Voyages annulés à cause du coronavirus : peut-on refuser un coupon donné en guise de remboursement ?
Des avions sur le tarmac de l'aéroport francilien de Roissy-Charles de Gaulle, le 24 mars 2020.

, publié le mercredi 15 avril 2020 à 10h25

Oui, a répondu le commissaire européen à la Justice. 

Certains Etats de l'Union européenne autorisent les agences de voyage ou les compagnies aériennes à rembourser des voyages annulés à cause du coronavirus par coupons, plutôt que par un remboursement direct. Cet acte, contraire à la loi européenne en temps normal, est autorisé dans la situation actuelle. Néanmoins, "le droit des consommateurs d'être remboursés" doit être respecté malgré les circonstances exceptionnelles qui frappent le secteur du tourisme, a affirmé mardi 14 avril le commissaire européen à la Justice Didier Reynders.

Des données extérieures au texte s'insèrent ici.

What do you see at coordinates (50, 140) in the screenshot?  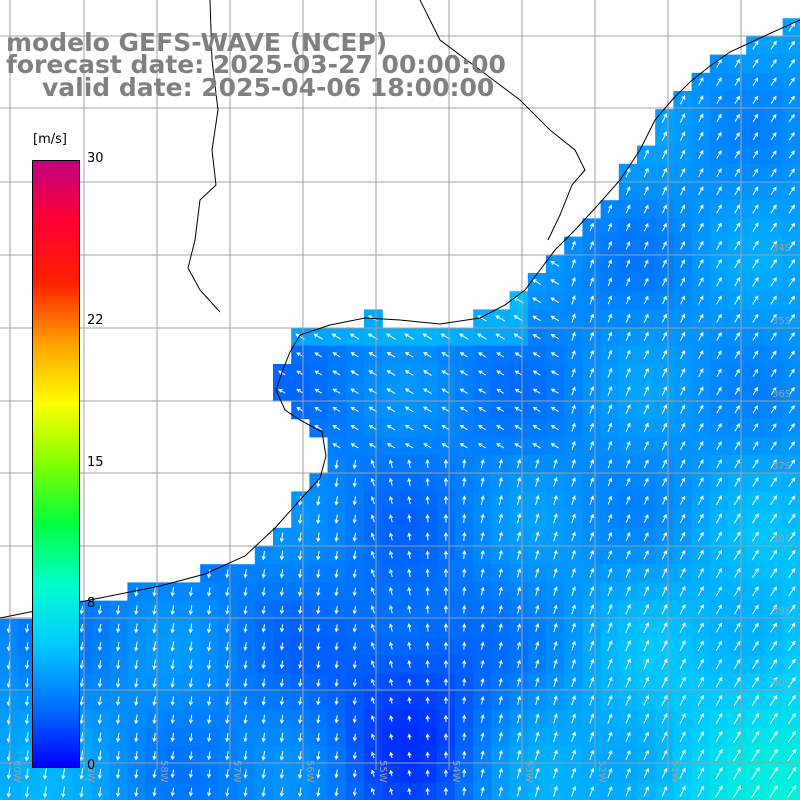 I see `colorbar-units: [m/s]` at bounding box center [50, 140].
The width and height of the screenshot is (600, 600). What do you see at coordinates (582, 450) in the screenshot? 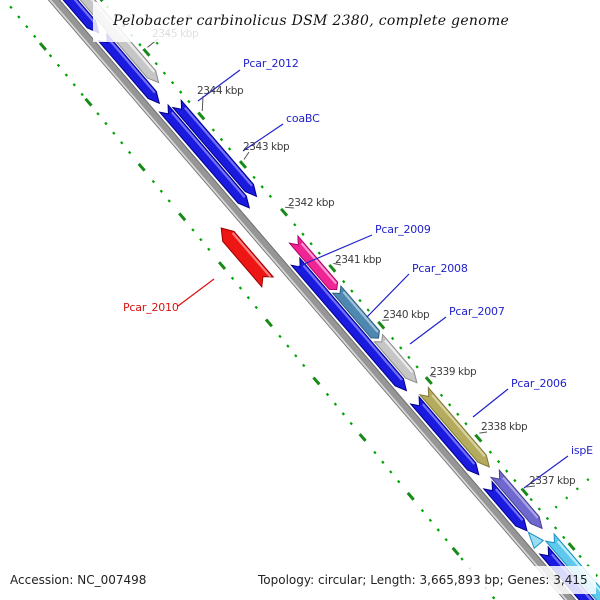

Il invite donc les consommateurs à accepter des coupons en guise de remboursement de voyages annulés uniquement s'ils ont la garantie de pouvoir les utiliser ultérieurement.



Invité à s'exprimer via visioconférence devant la commission du Marché intérieur et de la protection des consommateurs du Parlement européen, le commissaire européen a précisé que trois conditions devaient être remplies pour pouvoir proposer un remboursement par coupon : le remboursement en liquide doit rester possible en cas de non utilisation du coupon dans les délais impartis, cela doit être le choix du consommateur, et surtout la solvabilité du coupon doit être garantie en cas de faillite d'un des opérateurs impliqué dans le voyage.

Il faut trouver un équilibre entre les droits des consommateurs et la viabilité des organismes liés au tourisme, a-t-il insisté. Selon Didier Reynders, toute la flexibilité a été donnée aux Etats membres pour soutenir ces derniers, via les différentes réponses économiques à la crise sous l'égide de l'UE, notamment les aides d'Etat et le soutien aux petites et moyennes entreprises.

A ce titre, l'exemple du Danemark "n'est pas mauvais", a-t-il avancé, pays où il existe un "fonds de garantie pour les voyages". Début avril, la Commission avait donné son feu vert à un prêt de 200 millions d'euros envisagé par le Danemark à ce fonds, en vertu de l'encadrement temporaire des aides d'Etat, et afin que les organisateurs de voyages "continuent à disposer de liquidités suffisantes".